According to Professor Vickery, this was a period of “astonishing prejudice; defined by systematic subjugation, cruelty and hardship for many women”.
“In October of 1814, a man led his wife to Hailsham market and sold her to the highest bidder. This was the ritual of wife sale, a kind of informal divorce. The unwanted woman was led to market in her Sunday-best dress with a rope halter on her neck or around her waist. She was exhibited like a beast, haggled over, and auctioned off to the highest bidder. There were 300 wife sales at fairs and markets all around Britain in the 18th and 19th centuries,” said Professor Vickery.
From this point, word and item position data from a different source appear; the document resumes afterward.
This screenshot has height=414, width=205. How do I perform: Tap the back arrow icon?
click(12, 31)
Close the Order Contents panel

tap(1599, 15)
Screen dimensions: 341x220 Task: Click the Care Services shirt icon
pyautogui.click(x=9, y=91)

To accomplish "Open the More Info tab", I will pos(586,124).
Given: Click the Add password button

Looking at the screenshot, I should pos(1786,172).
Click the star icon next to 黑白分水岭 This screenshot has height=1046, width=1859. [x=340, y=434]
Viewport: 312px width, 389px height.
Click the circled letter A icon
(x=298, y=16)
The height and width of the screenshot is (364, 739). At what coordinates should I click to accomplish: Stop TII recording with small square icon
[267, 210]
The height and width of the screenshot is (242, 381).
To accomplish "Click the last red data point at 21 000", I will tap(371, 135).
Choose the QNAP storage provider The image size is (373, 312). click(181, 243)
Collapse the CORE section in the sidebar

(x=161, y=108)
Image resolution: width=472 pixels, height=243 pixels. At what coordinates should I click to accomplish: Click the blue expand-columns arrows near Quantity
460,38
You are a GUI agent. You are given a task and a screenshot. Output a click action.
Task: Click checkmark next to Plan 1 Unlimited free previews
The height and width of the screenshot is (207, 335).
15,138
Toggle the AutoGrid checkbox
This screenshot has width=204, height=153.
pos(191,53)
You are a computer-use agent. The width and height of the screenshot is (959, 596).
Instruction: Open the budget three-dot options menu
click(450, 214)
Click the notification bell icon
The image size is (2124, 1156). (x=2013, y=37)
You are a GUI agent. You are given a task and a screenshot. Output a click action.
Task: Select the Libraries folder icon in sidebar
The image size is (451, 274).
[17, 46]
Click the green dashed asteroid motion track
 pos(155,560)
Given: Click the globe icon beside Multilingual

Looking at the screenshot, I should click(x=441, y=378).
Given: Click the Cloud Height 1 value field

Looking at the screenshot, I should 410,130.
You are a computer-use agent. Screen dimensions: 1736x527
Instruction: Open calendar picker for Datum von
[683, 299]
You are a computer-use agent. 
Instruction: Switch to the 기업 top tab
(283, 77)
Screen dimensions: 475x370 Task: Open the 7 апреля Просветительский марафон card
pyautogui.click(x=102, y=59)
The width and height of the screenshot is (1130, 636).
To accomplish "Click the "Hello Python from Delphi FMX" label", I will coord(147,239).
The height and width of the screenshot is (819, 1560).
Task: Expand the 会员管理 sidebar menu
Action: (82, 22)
The following two episodes will trace the emergence, development and extraordinary impact of the suffragettes on life in Britain. Professor Vickery will tell the stories of women who worked tirelessly – often at great personal cost – to challenge the suffocating effects of an overwhelmingly male dominated society.
The battle to win the vote is the popular symbol of this struggle, but Professor Vickery places that epic fight in a much wider context.
The focus of the series will extend from the earliest recorded women’s rights demonstration at the time of Cromwell, through to modern times – with the election of Margaret Thatcher just 50 years after the extension of the franchise. Professor Vickery will conclude with reference to the ongoing – and incomplete - campaign for equal status in the institutions, homes, and boardrooms of modern Britain.
Suffragettes forever! is one of a series of BBC programmes commissioned to mark the 800th anniversary of the Magna Carta.